§ YOUR GOAL: Once the line containing "The height and width of the screenshot is (1232, 974)." is found in the records below, return it and each following line exactly, up to and including the line containing "Viewport: 1024px width, 547px height.", and nothing else.

§ ENTRIES SUPPLIED:
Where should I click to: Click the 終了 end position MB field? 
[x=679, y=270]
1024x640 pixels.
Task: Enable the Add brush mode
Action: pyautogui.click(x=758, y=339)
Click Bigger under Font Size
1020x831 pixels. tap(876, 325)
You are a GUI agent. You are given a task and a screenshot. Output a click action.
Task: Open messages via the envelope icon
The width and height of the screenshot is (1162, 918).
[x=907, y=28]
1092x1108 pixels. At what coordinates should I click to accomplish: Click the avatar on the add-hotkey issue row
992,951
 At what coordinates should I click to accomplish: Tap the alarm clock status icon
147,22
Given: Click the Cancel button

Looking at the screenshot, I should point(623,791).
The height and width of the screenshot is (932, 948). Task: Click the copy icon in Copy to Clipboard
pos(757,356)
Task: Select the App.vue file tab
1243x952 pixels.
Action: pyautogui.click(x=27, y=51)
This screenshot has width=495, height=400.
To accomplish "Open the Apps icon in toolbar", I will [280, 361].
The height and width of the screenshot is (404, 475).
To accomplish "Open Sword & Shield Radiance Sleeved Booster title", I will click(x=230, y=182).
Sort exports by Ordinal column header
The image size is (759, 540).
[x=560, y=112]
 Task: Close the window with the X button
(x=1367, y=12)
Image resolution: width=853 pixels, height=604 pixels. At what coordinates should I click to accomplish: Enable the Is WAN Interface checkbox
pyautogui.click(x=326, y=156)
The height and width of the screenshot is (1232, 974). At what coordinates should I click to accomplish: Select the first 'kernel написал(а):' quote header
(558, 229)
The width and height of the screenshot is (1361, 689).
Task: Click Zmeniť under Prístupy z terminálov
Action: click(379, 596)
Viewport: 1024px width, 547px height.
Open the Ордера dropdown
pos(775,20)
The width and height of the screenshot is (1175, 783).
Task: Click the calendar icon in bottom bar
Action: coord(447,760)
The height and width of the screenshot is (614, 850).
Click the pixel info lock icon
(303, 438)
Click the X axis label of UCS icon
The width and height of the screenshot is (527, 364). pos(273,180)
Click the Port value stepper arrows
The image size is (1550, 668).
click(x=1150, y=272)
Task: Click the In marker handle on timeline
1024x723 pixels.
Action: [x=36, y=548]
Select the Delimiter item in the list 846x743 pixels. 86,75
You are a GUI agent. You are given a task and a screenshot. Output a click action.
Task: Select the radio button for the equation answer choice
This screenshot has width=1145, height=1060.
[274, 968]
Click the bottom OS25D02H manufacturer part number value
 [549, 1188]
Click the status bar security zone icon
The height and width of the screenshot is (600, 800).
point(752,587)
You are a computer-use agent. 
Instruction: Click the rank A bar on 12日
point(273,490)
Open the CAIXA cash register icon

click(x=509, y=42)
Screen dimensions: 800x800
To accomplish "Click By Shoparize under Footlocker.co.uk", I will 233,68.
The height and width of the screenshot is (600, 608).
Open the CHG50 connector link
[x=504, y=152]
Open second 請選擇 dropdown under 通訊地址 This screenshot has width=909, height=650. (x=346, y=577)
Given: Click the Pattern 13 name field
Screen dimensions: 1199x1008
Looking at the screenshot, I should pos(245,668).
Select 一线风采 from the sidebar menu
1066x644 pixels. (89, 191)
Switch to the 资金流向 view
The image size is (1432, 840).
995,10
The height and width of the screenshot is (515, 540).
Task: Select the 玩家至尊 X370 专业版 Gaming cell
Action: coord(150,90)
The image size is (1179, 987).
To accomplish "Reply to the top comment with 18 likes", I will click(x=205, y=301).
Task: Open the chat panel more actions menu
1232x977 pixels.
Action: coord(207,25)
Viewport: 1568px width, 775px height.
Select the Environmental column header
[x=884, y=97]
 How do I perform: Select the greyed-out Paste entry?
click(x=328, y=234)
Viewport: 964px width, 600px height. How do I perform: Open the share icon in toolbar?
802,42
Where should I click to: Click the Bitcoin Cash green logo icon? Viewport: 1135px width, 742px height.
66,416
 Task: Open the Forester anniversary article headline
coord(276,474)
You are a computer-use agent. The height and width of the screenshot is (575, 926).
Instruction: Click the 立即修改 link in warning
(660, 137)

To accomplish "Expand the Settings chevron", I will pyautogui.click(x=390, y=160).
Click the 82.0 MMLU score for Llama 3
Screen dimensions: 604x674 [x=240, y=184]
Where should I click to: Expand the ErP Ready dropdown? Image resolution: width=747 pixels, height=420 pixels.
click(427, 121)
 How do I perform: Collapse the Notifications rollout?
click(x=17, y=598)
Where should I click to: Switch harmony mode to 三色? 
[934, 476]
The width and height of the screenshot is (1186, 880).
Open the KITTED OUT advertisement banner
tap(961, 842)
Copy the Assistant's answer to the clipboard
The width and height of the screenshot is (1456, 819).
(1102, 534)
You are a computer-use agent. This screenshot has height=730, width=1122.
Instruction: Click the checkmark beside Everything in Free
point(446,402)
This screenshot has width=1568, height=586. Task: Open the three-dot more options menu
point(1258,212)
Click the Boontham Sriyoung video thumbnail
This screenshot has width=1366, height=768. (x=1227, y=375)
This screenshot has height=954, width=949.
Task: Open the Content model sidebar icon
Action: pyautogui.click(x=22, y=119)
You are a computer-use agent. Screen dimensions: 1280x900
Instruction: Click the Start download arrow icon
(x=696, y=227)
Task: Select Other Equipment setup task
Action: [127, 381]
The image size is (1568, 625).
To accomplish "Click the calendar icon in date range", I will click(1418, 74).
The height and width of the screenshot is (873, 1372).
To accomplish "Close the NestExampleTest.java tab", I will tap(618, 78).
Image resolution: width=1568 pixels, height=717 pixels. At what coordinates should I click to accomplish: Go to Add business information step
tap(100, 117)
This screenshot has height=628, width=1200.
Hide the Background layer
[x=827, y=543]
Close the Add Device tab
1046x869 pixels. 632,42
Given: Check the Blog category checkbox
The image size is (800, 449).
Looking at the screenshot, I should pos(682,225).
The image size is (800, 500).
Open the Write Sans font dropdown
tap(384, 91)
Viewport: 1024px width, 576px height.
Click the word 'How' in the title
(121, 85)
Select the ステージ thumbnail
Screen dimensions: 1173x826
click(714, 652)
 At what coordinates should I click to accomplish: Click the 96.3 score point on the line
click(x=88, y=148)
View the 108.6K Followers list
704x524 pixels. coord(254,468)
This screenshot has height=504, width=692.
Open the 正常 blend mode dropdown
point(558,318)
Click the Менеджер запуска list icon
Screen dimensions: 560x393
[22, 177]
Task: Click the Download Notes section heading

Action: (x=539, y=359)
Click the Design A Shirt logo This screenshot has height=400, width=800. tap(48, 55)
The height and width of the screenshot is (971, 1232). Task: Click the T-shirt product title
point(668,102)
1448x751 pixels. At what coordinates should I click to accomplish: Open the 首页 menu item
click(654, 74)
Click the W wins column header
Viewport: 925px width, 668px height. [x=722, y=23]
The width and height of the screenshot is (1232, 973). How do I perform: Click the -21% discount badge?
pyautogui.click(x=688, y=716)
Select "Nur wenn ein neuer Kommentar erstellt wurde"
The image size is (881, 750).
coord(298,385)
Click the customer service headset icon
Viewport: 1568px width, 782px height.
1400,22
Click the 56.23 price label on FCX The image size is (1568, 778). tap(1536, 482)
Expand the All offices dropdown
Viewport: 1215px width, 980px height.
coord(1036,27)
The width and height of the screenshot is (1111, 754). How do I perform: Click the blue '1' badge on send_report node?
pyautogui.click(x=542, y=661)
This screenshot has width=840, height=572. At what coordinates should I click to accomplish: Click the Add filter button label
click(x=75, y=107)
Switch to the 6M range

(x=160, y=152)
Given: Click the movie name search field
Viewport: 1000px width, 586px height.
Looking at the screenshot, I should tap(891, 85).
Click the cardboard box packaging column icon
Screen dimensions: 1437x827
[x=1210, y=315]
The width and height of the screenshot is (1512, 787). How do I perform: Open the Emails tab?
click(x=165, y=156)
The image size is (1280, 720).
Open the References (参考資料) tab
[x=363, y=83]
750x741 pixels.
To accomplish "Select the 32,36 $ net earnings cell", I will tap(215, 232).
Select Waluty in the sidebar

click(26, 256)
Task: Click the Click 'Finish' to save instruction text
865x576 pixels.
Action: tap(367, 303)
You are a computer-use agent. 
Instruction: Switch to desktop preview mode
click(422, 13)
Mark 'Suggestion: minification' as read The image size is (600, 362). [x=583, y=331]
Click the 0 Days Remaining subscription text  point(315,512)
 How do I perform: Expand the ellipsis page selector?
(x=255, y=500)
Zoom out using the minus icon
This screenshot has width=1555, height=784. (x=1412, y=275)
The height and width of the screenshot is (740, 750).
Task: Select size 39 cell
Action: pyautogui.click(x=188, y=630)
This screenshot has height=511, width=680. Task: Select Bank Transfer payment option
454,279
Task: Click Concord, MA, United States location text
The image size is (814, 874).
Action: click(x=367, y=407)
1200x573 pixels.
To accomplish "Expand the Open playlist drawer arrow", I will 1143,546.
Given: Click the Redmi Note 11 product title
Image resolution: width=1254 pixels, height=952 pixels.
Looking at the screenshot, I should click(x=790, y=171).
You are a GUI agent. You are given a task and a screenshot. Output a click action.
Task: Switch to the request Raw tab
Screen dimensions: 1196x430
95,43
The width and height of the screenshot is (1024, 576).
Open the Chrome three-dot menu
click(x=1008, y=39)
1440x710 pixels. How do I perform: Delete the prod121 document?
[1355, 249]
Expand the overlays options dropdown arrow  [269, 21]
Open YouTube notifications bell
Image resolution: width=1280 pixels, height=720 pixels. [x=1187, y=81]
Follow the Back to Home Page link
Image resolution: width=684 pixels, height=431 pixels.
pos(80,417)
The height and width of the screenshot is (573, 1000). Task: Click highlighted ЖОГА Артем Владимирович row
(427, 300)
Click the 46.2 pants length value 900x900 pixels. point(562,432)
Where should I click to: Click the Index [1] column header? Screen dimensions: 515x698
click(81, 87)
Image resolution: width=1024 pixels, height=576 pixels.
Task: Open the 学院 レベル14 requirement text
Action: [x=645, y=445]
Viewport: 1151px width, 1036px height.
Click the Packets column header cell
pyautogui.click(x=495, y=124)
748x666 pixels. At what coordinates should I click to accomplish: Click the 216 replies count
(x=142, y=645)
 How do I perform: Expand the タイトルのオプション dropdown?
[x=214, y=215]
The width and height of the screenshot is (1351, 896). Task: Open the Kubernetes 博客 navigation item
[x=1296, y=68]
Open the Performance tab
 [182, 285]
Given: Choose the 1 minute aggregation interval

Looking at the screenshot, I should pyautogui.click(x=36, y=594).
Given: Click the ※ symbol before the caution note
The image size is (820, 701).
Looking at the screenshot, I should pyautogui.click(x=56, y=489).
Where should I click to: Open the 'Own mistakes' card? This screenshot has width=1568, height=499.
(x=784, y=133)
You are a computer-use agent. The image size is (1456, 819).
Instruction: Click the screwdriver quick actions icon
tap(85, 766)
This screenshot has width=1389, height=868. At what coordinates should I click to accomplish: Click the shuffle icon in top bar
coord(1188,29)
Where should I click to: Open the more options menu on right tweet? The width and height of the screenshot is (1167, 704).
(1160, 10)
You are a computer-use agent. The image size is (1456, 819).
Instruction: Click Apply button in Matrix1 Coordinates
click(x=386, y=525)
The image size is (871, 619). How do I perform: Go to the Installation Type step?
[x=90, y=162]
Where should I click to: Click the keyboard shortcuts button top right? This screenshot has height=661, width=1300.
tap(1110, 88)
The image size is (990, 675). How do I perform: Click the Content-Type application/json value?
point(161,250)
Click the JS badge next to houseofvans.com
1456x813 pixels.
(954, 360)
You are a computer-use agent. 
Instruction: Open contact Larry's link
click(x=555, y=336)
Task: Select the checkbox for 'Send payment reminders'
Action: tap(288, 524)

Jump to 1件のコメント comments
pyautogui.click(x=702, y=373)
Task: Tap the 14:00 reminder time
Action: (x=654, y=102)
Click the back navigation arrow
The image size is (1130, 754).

§ ANSWER SPACE:
The height and width of the screenshot is (1232, 974). At what coordinates should I click to accomplish: Select the first 'kernel написал(а):' quote header
(558, 229)
The width and height of the screenshot is (1361, 689).
Task: Click Zmeniť under Prístupy z terminálov
Action: click(379, 596)
Viewport: 1024px width, 547px height.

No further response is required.